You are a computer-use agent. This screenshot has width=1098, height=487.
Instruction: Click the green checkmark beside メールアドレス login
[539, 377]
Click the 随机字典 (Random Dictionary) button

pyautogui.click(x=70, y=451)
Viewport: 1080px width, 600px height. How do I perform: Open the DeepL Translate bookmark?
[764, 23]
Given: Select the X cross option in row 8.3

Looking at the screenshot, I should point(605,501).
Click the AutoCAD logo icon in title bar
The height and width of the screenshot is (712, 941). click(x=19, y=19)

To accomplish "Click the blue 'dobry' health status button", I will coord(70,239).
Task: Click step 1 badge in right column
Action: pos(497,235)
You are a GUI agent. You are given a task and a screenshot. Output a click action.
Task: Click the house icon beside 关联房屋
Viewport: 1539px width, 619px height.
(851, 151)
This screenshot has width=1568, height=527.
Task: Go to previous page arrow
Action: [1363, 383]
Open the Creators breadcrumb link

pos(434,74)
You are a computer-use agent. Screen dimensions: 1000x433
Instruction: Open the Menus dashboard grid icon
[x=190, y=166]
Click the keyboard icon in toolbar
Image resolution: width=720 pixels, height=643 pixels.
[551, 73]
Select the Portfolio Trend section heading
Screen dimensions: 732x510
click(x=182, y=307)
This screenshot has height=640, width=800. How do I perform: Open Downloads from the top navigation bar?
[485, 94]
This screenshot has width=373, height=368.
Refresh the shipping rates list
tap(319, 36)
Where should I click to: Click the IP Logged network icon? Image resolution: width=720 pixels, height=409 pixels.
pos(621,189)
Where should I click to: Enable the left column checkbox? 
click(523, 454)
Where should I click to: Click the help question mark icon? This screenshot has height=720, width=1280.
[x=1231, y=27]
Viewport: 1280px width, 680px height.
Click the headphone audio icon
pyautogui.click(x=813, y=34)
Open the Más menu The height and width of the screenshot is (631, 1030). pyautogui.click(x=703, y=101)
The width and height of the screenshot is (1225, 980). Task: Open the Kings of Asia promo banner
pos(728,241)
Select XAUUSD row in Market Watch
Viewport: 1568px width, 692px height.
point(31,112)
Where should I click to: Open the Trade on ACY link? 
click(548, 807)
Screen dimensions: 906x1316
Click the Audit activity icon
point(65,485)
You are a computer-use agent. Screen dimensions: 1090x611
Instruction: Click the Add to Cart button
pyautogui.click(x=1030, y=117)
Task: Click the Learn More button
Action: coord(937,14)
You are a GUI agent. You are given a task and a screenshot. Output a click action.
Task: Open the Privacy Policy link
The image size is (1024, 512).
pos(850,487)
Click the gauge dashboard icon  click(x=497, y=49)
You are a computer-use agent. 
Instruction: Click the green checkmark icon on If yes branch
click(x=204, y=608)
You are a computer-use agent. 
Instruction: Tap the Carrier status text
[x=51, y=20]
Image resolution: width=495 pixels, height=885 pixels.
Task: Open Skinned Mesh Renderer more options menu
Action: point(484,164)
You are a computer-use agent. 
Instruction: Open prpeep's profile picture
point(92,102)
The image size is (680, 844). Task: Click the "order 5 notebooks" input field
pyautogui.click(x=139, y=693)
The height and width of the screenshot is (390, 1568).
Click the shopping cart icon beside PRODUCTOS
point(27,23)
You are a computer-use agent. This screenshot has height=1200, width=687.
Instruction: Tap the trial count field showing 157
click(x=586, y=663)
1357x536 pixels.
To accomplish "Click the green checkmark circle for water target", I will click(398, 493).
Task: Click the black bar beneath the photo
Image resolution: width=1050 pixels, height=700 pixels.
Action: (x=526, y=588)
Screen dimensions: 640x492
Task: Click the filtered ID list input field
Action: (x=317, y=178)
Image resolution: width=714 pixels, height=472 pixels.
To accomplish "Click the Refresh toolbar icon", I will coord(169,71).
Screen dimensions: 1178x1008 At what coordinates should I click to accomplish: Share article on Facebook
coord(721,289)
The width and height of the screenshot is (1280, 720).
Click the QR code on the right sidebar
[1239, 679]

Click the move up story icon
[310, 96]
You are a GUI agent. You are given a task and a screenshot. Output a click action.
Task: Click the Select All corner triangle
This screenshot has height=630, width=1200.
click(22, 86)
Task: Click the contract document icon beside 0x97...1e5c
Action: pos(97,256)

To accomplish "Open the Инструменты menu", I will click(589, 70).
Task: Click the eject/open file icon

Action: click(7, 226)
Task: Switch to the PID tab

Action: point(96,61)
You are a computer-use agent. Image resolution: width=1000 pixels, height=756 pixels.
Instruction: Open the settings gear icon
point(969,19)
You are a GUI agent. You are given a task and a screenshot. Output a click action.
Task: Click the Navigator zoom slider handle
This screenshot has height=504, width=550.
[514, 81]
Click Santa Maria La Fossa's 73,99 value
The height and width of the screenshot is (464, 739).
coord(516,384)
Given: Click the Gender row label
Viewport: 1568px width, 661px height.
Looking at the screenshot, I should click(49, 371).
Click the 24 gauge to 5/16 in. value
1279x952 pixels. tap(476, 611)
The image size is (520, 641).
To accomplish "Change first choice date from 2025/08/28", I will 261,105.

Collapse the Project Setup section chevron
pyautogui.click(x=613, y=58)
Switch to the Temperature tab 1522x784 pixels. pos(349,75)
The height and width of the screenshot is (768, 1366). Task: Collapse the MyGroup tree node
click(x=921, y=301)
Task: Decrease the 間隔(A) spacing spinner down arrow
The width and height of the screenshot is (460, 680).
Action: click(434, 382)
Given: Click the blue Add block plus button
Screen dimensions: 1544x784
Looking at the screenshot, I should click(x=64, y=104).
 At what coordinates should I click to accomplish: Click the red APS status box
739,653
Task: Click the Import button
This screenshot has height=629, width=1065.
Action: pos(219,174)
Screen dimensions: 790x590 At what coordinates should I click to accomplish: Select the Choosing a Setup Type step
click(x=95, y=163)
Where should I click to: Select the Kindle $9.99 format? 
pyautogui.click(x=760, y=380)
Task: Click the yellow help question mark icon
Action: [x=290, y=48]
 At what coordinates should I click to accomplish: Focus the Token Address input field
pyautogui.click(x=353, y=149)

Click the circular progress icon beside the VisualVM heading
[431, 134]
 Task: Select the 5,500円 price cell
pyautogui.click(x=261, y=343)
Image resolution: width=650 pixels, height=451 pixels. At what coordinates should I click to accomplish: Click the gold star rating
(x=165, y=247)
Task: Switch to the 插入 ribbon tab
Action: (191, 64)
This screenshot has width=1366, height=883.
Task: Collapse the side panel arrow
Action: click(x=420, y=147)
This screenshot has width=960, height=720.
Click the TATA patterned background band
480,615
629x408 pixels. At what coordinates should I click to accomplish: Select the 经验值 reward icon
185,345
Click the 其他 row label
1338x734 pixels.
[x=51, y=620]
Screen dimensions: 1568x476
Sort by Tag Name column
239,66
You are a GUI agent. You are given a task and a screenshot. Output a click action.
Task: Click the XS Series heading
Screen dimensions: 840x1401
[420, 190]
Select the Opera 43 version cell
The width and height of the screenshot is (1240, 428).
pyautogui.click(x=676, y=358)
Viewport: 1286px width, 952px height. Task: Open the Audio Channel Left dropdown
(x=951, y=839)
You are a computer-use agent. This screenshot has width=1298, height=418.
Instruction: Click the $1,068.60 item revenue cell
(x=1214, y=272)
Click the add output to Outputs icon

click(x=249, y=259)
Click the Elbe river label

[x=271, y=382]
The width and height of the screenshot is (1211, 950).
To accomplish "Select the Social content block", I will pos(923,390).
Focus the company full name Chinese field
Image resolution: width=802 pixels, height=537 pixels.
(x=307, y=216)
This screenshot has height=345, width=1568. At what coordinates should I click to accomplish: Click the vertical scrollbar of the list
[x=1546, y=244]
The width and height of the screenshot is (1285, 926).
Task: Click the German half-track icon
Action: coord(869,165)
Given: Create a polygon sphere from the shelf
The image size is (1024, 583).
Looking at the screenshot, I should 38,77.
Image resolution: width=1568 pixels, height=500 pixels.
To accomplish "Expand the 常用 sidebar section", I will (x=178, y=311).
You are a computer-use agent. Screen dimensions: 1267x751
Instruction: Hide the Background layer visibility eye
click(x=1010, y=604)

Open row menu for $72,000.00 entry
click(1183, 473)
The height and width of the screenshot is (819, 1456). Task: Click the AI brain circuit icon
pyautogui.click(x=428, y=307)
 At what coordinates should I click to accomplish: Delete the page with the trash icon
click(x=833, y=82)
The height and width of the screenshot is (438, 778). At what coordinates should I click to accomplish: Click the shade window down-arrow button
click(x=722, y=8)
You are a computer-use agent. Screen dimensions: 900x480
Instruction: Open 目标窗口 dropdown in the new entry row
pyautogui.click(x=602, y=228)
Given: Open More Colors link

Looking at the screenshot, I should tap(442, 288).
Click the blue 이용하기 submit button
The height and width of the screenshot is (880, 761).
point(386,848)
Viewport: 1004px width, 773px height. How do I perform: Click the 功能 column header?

■ The task: In the data above, which lines lie between the line with "The width and height of the screenshot is (1225, 980)." and the line with "has height=1200, width=687.", inclusive? Print those lines exactly and nothing else.

■ Answer for the task:
The width and height of the screenshot is (1225, 980). Task: Open the Kings of Asia promo banner
pos(728,241)
Select XAUUSD row in Market Watch
Viewport: 1568px width, 692px height.
point(31,112)
Where should I click to: Open the Trade on ACY link? 
click(548, 807)
Screen dimensions: 906x1316
Click the Audit activity icon
point(65,485)
You are a computer-use agent. Screen dimensions: 1090x611
Instruction: Click the Add to Cart button
pyautogui.click(x=1030, y=117)
Task: Click the Learn More button
Action: coord(937,14)
You are a GUI agent. You are given a task and a screenshot. Output a click action.
Task: Open the Privacy Policy link
The image size is (1024, 512).
pos(850,487)
Click the gauge dashboard icon  click(x=497, y=49)
You are a computer-use agent. 
Instruction: Click the green checkmark icon on If yes branch
click(x=204, y=608)
You are a computer-use agent. 
Instruction: Tap the Carrier status text
[x=51, y=20]
Image resolution: width=495 pixels, height=885 pixels.
Task: Open Skinned Mesh Renderer more options menu
Action: point(484,164)
You are a computer-use agent. 
Instruction: Open prpeep's profile picture
point(92,102)
The image size is (680, 844). Task: Click the "order 5 notebooks" input field
pyautogui.click(x=139, y=693)
The height and width of the screenshot is (390, 1568).
Click the shopping cart icon beside PRODUCTOS
point(27,23)
You are a computer-use agent. This screenshot has height=1200, width=687.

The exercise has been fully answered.